Tyrone Willingham, head coach of the Univ. of Washington football team. AP

NCAA Division I universities improved this year in considering minority candidates for head football coaches, but more progress is needed, and resorting to civil rights laws might be necessary, the Black Coaches Association said Thursday.

With only 10 minority head coaches currently among more than 200 Division I-A and I-AA schools that are not historically black institutions, universities must appoint more minority coaches and more diverse search committees for vacant positions. Evidence shows the latter leads to more minority coaches being considered, the BCA said.

And if that means applying Title VII of the 1964 Civil Rights Act, which makes it illegal for employers to discriminate on the basis of race, so be it, BCA executive director Floyd Keith said in a teleconference with reporters.

"I think we'll have to put a magnifying glass on searches," Keith said. "Change is not something that has been as quick as we'd like to see it."

The third annual report card, released Thursday, showed mixed results. While a record 12 of the 26 Division I-A and I-AA schools received overall grades of A, a record six schools also received F's, including five who received the failing marks for not reporting to the BCA on what steps they took to consider minority coaches.
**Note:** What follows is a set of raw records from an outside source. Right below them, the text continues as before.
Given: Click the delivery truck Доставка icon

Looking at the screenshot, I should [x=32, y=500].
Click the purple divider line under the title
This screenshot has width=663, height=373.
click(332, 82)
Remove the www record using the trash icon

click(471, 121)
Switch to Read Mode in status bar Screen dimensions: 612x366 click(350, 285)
They included perennial Big Ten power Wisconsin and two other I-A schools, Rice and Boise State.

Among 414 coaching vacancies in Division I-A since 1982, only 21 blacks have been hired, a huge disparity given the number of minority athletes on the playing fields, the BCA said.

"The BCA wants the best candidate to be chosen irrespective of race," Richard Lapchick, director of the Institute for Diversity and Ethics in Sport at the University of Central Florida, said in the report's forward. "With only five African-American head coaches in the 2005 season, college football is emphatically the most segregated position in all of college sport."
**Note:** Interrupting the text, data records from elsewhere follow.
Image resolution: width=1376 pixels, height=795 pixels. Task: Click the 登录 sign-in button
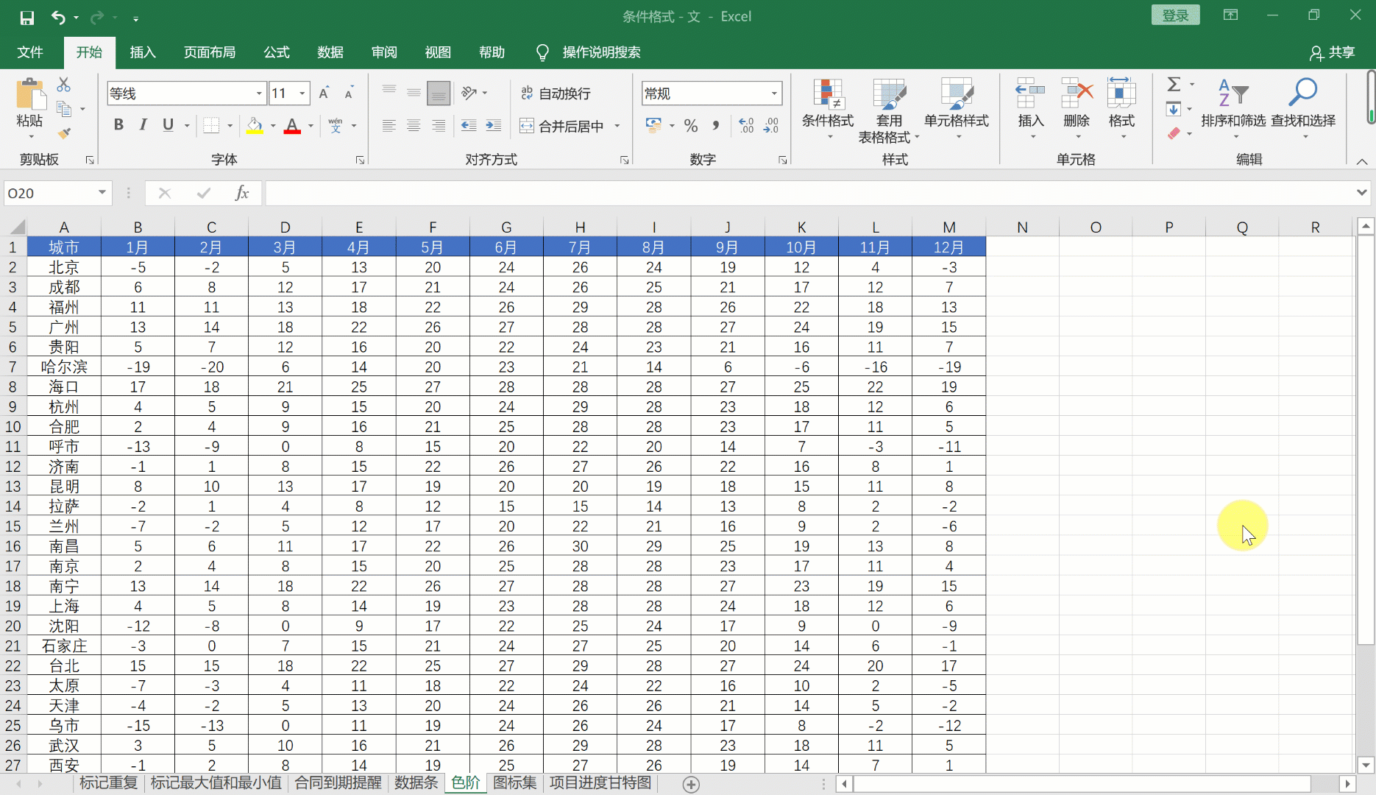point(1175,14)
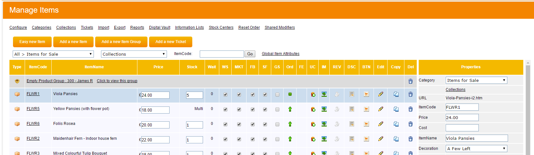This screenshot has width=534, height=155.
Task: Click the ItemCode search input field
Action: [222, 54]
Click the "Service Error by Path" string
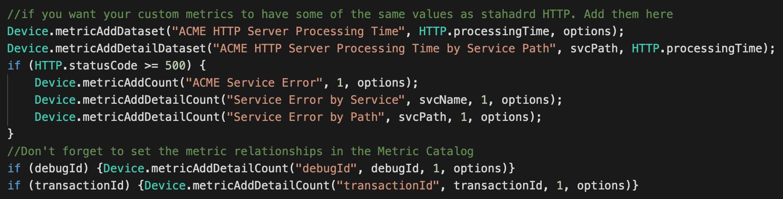The image size is (783, 199). click(x=306, y=117)
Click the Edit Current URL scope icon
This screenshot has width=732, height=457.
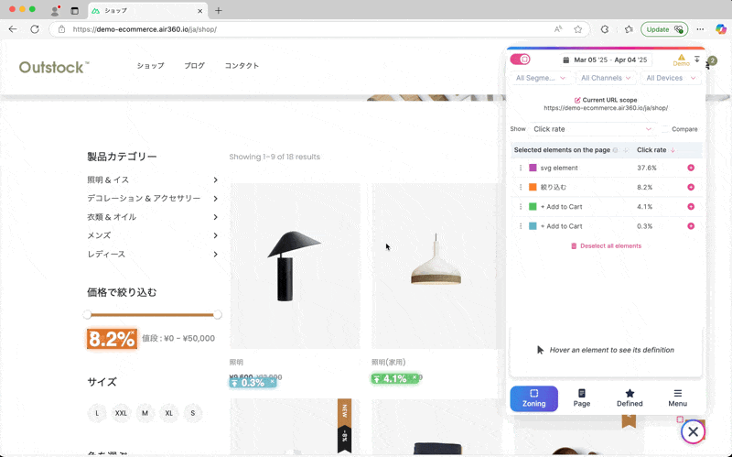[x=576, y=100]
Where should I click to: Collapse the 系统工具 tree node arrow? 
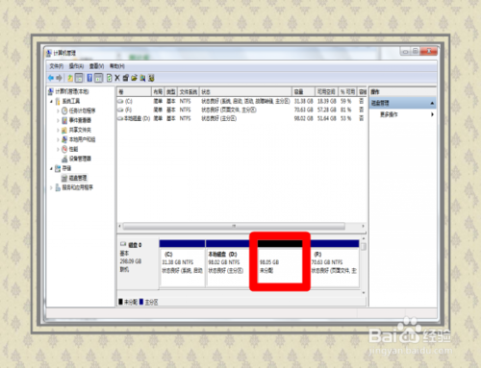pyautogui.click(x=51, y=102)
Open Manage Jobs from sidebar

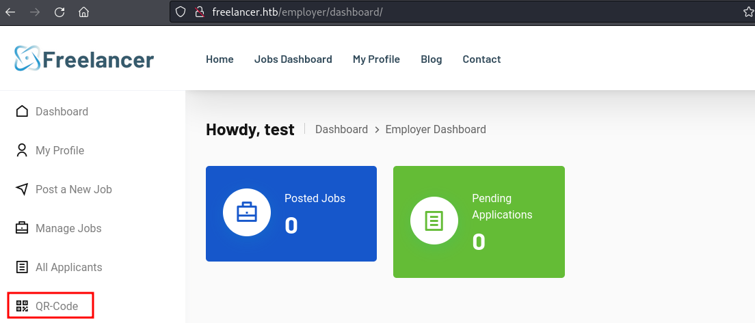pyautogui.click(x=68, y=228)
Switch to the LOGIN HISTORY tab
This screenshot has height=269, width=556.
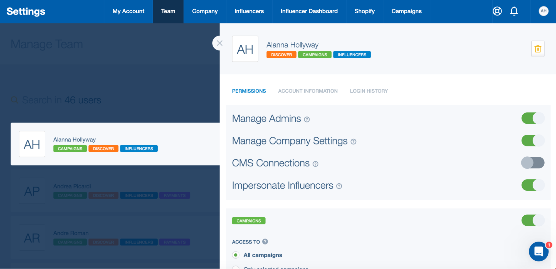pos(369,91)
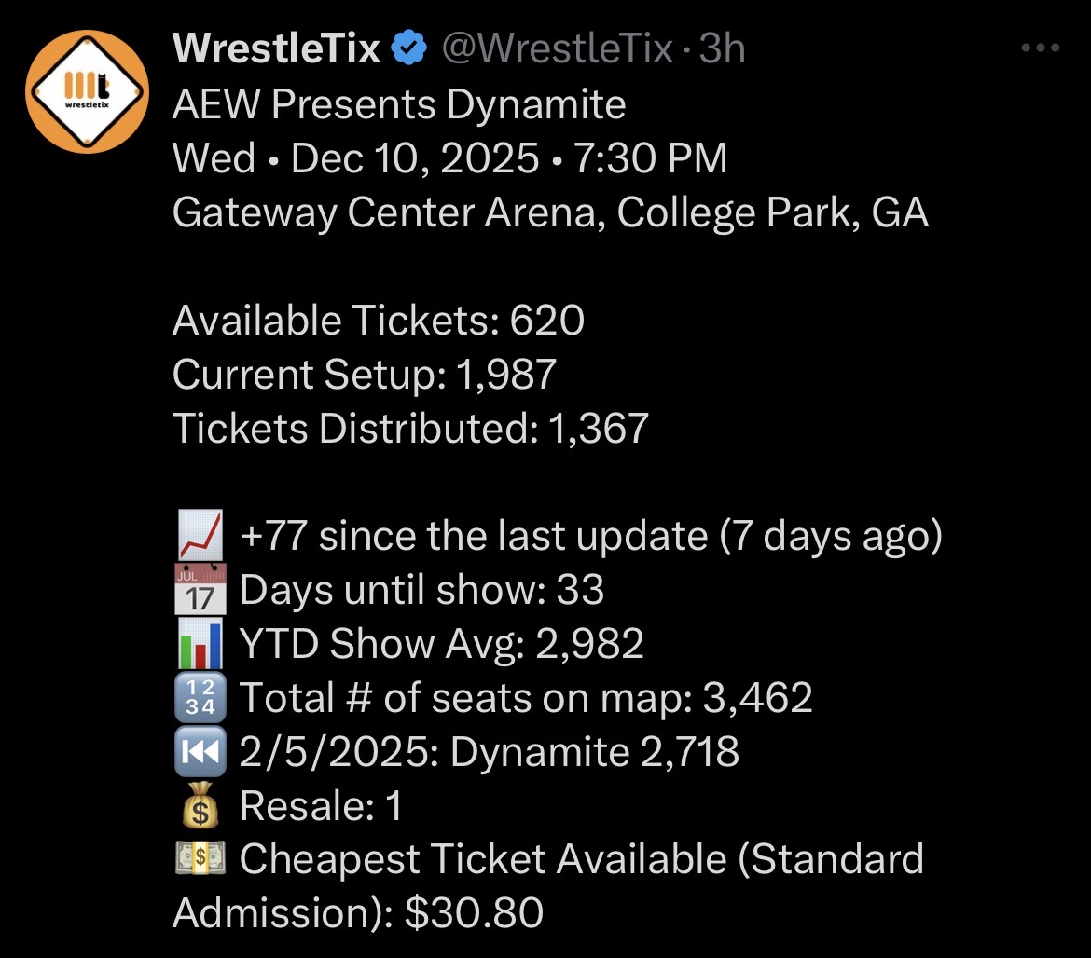Click the July 17 calendar emoji
This screenshot has height=958, width=1091.
coord(200,590)
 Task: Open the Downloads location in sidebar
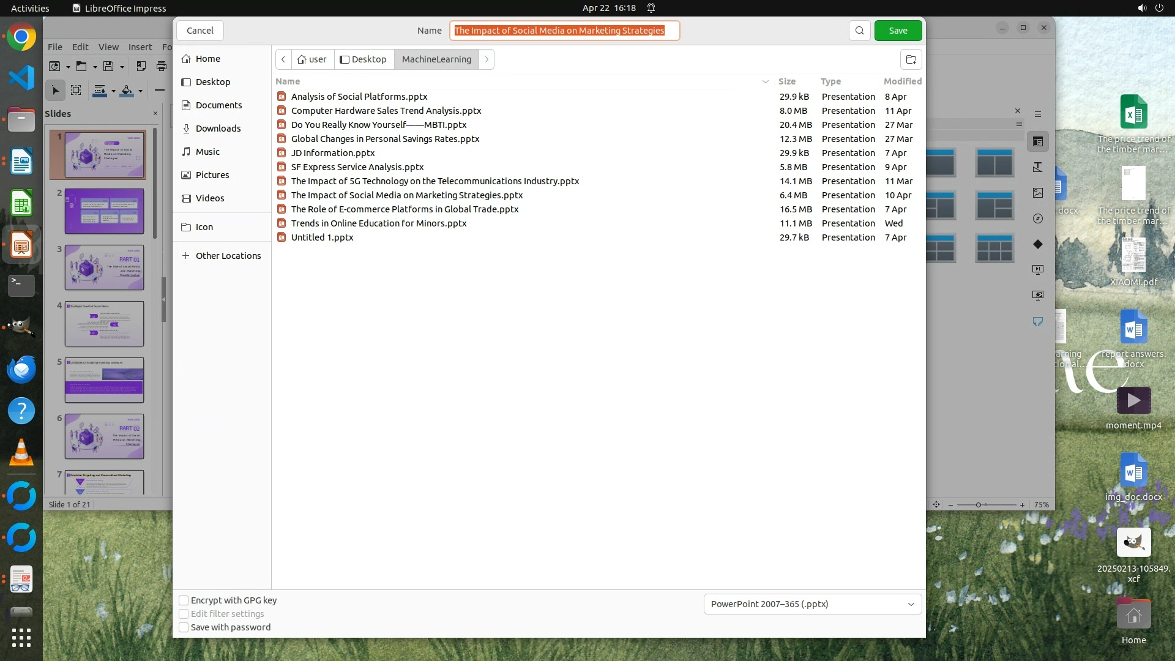[218, 129]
Three of the 12 schools that received overall A grades this year — Buffalo, Columbia and Southeast Missouri State — hired black coaches. Kansas State, which also hired a black coach, received a B.

The 12 A's were nearly as many as the previous two years combined (13), and Buffalo and Southeast Missouri State each earned perfect scores — A's in each of the five categories. Kansas State received a lower overall grade because it received an F for the composition of its search committee.